Pluralism prevailed very widely in all branches of colonial administration, north and south and in the West Indies, owing partly to the scarcity of good men and partly to inadequate salaries, but it was particularly common in the customs service. Deputation and absenteeism, patronage and the farming of offices also helped to vitiate the personnel. It is a suggestive commentary on previous practices that in 1761 the accountant disbursing the salaries of customs officers should have been required to furnish certificates that "the several officers were living at the respective times they were paid", and that in 1763 the Treasury should "have ordered all the officers belonging to the Customs in America and the West Indies to be fully instructed in their Duty to repair forthwith to the respective Stations and constantly to reside there for the future"."

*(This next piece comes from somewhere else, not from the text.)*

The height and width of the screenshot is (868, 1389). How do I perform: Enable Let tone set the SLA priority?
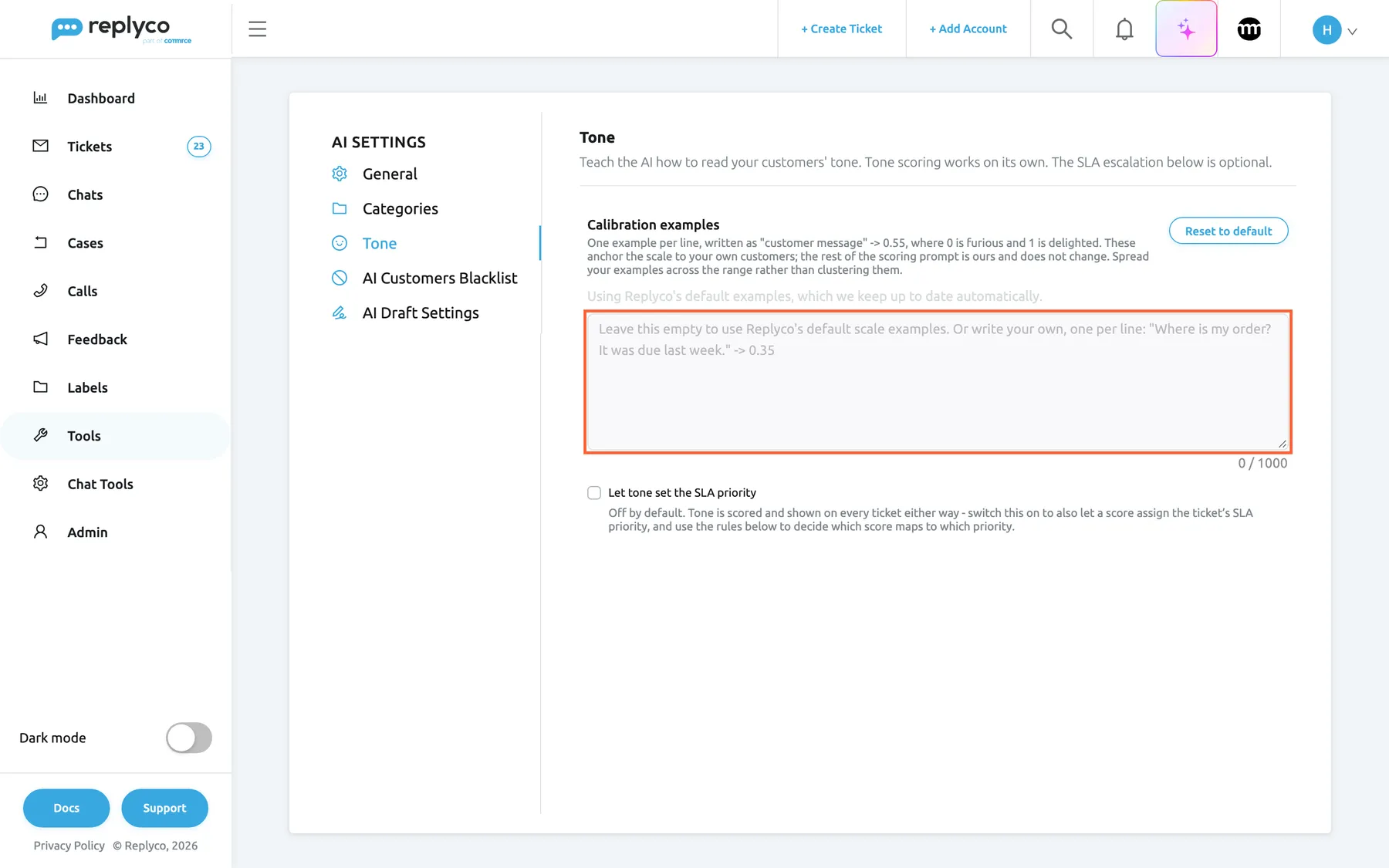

No part of the collector's duties was more troublesome than the seizure of vessels for illegal trading. Breaches of the Acts were to be tried in the vice-admiralty courts in America. General admiralty jurisdiction covered (a) felonies, such as murder and mutiny, torts, and other offences on the high seas; (b) piracy, which was provided for by special commissions under an Act of 11-12 William III; and (c) spoil goods or prizes, also provided for by special legislation.* But owing to the provisions of the Navigation Acts and to the rulings of the lawyers in their interpretation of the Acts, this jurisdiction took on a form unknown to the vice-admiralty courts in the seaports of England, where cases of illegal trading, within the three-mile limit

1 Cf. North Carolina Records, VI, 1023.

2 According to an interpretation of 20 Henry VI, c. 5.

3 P.R.O. Audit Office, Declared Accounts, Bundle 818, Roll 1064; A.P.C., Colonial, IV, P. 570.

46 Anne, c. 37, §§ ii, iii.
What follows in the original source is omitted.